## WORK INSTRUCTIONS
After locating the line that contains "Task: Select the Yours tab in ThoughtSpot" in the data below, set down exactly that line and each one after it through the line that contains "Task: Click the Assign", and nothing more.

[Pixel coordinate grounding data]
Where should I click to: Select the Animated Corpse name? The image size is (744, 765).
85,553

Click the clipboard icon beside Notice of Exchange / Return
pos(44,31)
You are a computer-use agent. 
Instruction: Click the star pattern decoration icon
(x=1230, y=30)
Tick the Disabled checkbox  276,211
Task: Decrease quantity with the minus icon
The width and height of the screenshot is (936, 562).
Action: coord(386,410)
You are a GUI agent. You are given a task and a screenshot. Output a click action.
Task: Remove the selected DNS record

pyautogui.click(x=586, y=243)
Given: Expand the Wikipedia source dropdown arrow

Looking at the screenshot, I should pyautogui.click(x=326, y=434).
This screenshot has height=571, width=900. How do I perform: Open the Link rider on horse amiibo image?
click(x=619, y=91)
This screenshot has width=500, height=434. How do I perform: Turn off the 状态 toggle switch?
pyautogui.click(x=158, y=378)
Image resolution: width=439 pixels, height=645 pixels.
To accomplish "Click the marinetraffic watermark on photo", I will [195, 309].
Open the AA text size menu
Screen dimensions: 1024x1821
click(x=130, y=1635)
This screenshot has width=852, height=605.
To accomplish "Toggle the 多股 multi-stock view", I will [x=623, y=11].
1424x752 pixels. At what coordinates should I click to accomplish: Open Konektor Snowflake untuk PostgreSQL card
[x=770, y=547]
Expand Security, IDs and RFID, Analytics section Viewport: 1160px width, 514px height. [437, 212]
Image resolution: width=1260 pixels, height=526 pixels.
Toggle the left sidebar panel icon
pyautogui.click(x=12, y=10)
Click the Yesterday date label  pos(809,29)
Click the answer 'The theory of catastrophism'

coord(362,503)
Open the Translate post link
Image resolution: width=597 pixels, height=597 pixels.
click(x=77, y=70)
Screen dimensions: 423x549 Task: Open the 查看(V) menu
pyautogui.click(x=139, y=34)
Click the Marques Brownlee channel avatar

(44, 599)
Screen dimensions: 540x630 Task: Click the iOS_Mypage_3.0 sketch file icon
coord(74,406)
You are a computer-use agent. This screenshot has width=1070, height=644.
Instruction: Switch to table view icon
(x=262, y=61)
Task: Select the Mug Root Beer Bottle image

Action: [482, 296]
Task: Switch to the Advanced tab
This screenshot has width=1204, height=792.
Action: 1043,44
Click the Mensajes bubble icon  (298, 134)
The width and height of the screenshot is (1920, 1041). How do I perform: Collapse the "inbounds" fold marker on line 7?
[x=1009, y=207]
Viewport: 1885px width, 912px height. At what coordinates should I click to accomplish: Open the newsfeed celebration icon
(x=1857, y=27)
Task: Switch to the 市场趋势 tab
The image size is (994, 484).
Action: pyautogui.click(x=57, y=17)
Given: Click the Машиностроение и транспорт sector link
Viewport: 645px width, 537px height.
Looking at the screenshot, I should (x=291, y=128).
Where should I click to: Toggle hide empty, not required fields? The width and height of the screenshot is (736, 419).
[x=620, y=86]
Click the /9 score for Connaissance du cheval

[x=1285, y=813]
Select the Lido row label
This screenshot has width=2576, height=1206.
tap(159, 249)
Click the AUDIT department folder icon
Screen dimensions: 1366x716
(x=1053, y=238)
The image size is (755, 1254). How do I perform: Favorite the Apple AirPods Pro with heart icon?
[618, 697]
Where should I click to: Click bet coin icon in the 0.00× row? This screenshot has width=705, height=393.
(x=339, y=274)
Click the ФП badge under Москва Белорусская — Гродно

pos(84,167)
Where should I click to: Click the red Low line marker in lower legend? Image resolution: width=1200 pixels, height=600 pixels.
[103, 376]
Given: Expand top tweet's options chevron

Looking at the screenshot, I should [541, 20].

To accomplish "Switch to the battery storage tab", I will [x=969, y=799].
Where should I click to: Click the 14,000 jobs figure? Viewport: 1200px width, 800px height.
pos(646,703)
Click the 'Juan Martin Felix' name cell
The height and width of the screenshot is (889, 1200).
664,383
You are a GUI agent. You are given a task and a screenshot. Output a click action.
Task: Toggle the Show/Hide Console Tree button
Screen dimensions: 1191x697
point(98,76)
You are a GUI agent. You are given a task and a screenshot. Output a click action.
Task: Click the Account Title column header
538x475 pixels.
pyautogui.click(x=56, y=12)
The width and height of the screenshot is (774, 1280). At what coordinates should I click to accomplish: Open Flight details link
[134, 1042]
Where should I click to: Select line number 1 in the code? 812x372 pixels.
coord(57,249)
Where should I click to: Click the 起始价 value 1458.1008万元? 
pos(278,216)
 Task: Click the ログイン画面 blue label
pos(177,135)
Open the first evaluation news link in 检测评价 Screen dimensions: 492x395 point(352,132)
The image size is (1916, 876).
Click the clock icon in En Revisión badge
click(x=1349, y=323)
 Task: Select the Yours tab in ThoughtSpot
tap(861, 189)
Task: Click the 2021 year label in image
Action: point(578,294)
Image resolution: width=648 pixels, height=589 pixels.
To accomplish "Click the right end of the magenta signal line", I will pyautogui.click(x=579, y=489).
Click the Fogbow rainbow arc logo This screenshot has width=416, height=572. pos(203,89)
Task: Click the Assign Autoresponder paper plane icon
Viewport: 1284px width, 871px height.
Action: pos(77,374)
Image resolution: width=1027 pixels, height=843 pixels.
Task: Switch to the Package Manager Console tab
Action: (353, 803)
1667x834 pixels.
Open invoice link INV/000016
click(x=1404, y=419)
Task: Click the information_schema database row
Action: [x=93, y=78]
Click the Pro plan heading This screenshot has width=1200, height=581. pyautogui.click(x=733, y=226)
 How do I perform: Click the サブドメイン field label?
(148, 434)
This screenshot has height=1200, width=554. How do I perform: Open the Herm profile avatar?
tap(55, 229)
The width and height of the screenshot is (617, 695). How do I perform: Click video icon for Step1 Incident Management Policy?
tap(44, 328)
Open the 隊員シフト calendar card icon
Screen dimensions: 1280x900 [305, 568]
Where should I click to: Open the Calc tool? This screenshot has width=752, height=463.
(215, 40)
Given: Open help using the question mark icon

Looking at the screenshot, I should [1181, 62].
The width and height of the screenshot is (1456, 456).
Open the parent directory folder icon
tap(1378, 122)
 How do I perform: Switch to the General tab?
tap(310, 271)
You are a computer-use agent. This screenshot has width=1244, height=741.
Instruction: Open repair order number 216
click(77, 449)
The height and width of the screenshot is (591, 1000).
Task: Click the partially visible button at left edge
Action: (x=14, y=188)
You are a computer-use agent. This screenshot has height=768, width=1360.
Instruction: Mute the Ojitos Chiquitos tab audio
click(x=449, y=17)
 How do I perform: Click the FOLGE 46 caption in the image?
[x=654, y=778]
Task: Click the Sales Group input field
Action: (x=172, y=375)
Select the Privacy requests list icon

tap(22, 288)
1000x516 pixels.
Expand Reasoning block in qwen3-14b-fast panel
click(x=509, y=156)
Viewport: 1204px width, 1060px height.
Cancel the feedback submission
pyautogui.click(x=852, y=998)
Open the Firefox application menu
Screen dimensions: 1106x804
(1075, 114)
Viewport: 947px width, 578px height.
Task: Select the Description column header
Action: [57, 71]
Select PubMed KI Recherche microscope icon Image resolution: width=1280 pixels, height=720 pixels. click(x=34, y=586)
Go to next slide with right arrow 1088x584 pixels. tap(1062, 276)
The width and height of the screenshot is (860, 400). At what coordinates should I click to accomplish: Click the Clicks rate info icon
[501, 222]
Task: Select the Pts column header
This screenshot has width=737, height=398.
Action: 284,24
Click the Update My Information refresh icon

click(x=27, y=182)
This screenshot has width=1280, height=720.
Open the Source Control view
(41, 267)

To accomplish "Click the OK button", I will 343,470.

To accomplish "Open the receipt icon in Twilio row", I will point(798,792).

## EXPECTED ANSWER
 Task: Select the Yours tab in ThoughtSpot
tap(861, 189)
Task: Click the 2021 year label in image
Action: point(578,294)
Image resolution: width=648 pixels, height=589 pixels.
To accomplish "Click the right end of the magenta signal line", I will pyautogui.click(x=579, y=489).
Click the Fogbow rainbow arc logo This screenshot has width=416, height=572. pos(203,89)
Task: Click the Assign Autoresponder paper plane icon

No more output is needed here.